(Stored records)
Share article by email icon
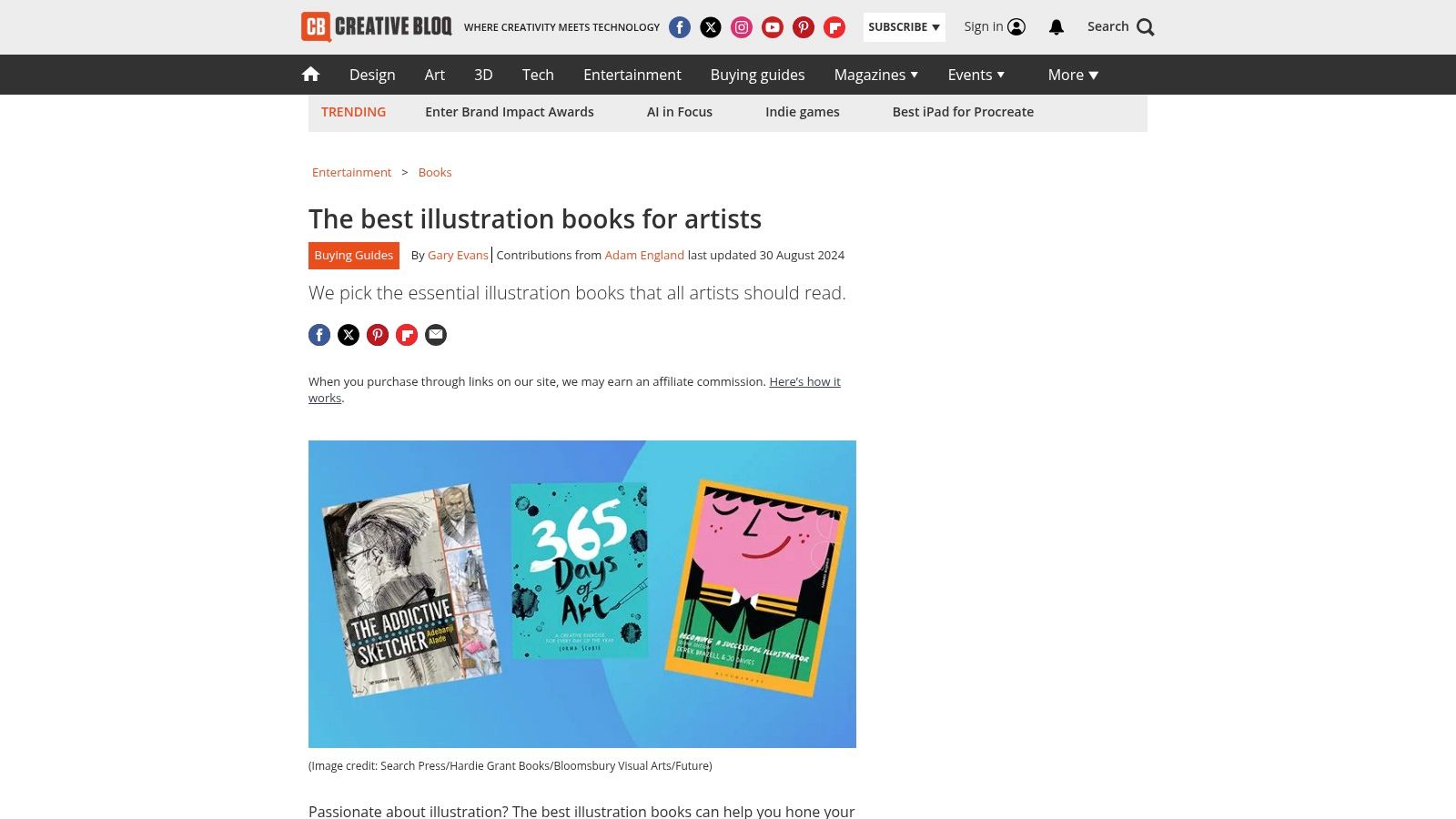 436,335
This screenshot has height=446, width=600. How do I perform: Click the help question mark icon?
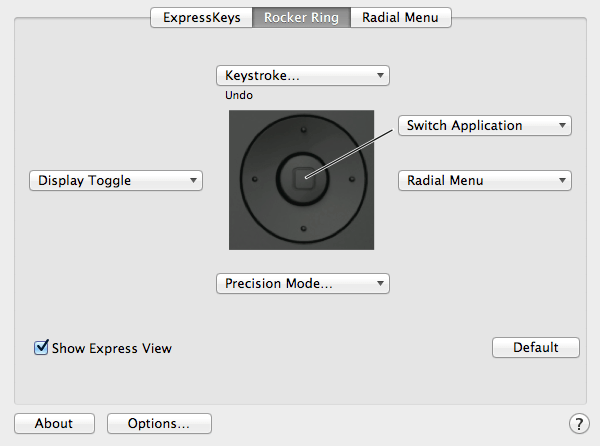tap(579, 423)
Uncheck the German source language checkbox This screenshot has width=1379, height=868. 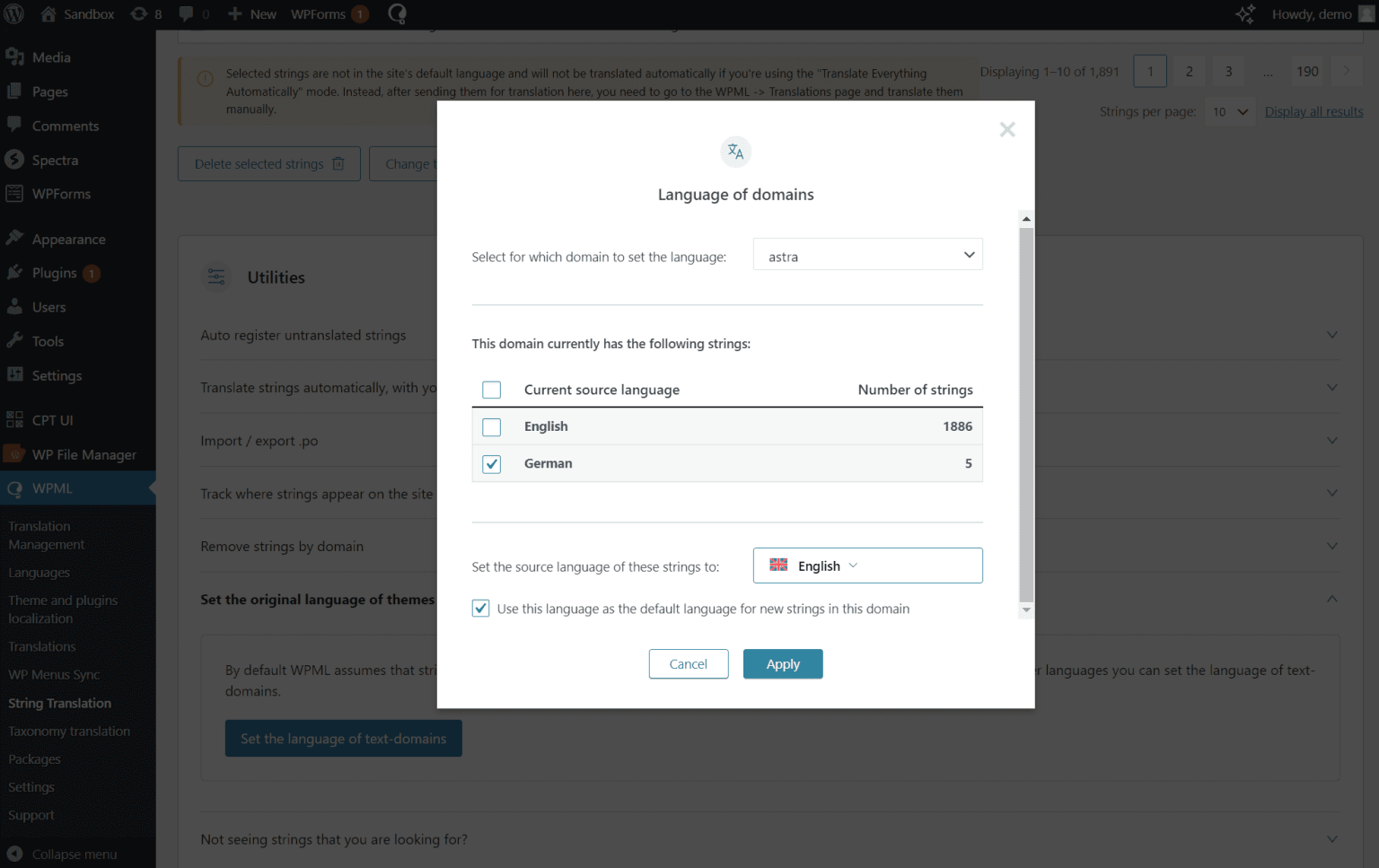[x=491, y=464]
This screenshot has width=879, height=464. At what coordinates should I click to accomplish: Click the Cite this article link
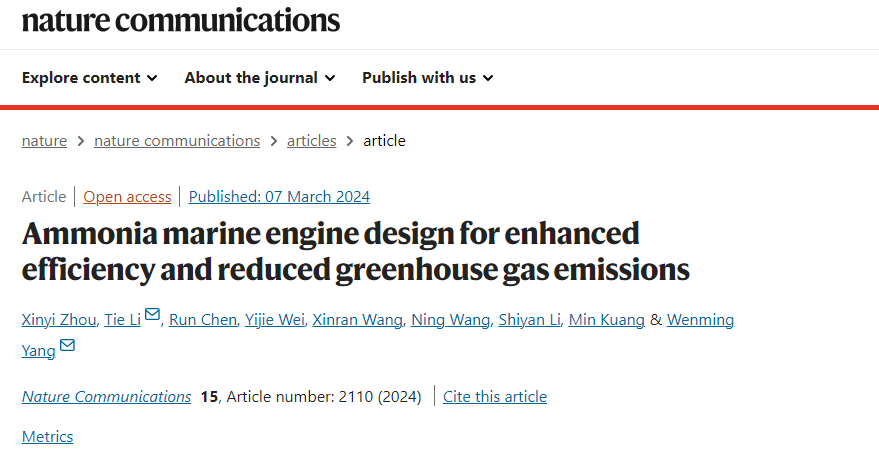point(495,397)
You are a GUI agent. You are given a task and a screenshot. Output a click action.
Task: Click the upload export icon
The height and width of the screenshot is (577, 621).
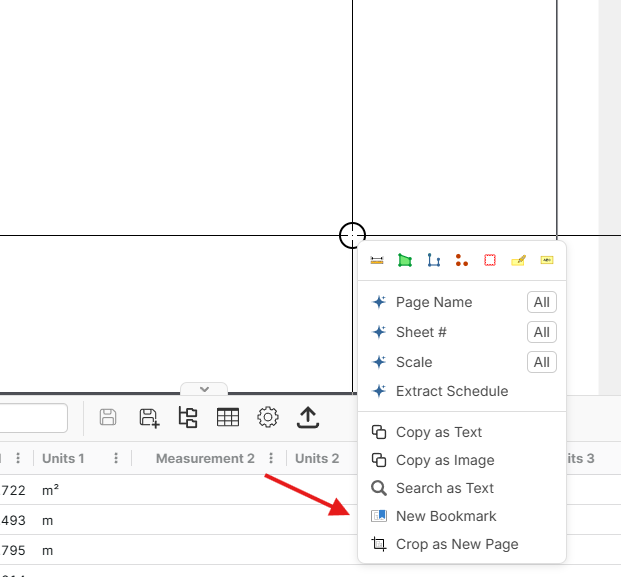308,418
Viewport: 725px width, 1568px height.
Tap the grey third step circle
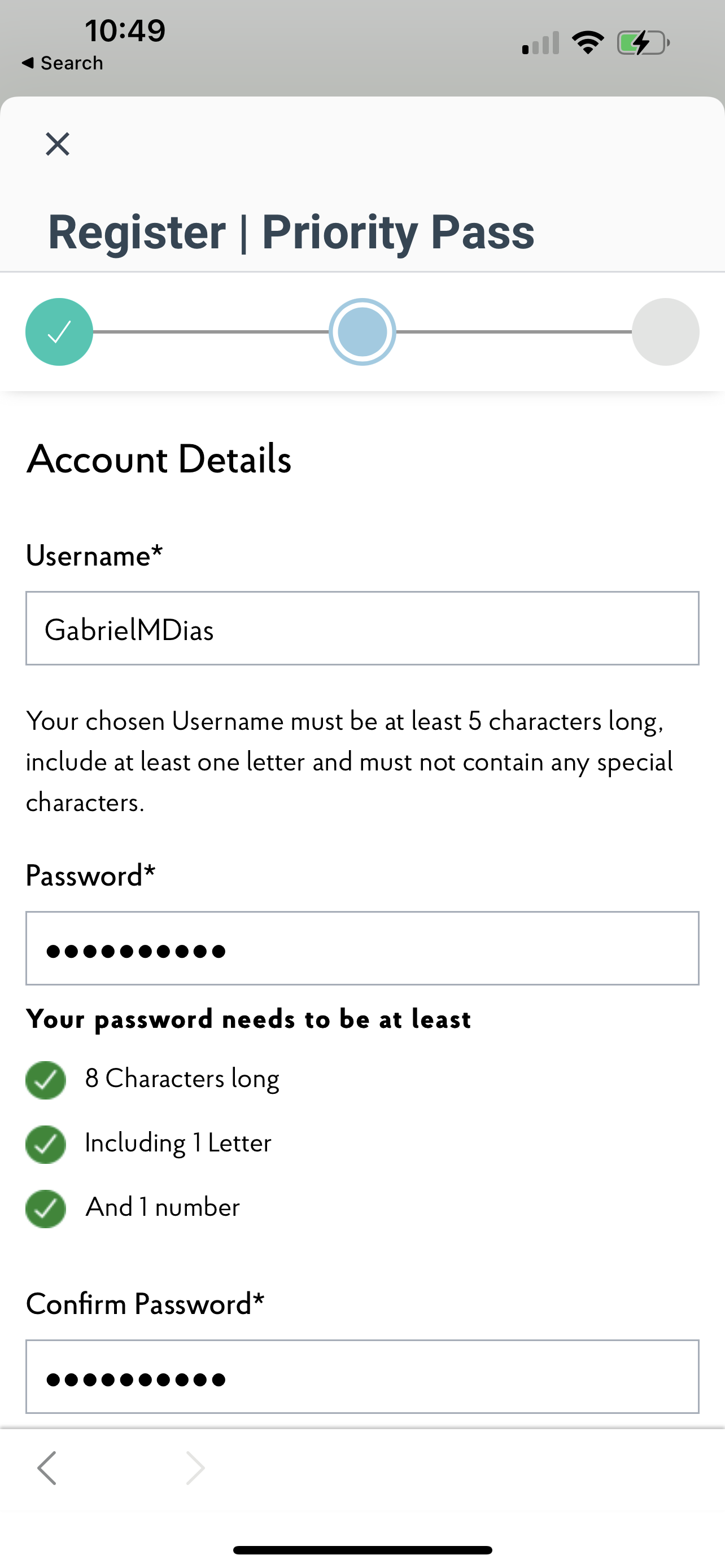point(665,332)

Your goal: Word for word, repeat the lines above from the one with "This screenshot has width=879, height=464." through the one with "Task: Click the upload export icon", and nothing beyond them. Omit the pictures.

Answer section:
This screenshot has width=879, height=464. At what coordinates should I click to accomplish: Click the Cite this article link
point(495,397)
You are a GUI agent. You are given a task and a screenshot. Output a click action.
Task: Click the upload export icon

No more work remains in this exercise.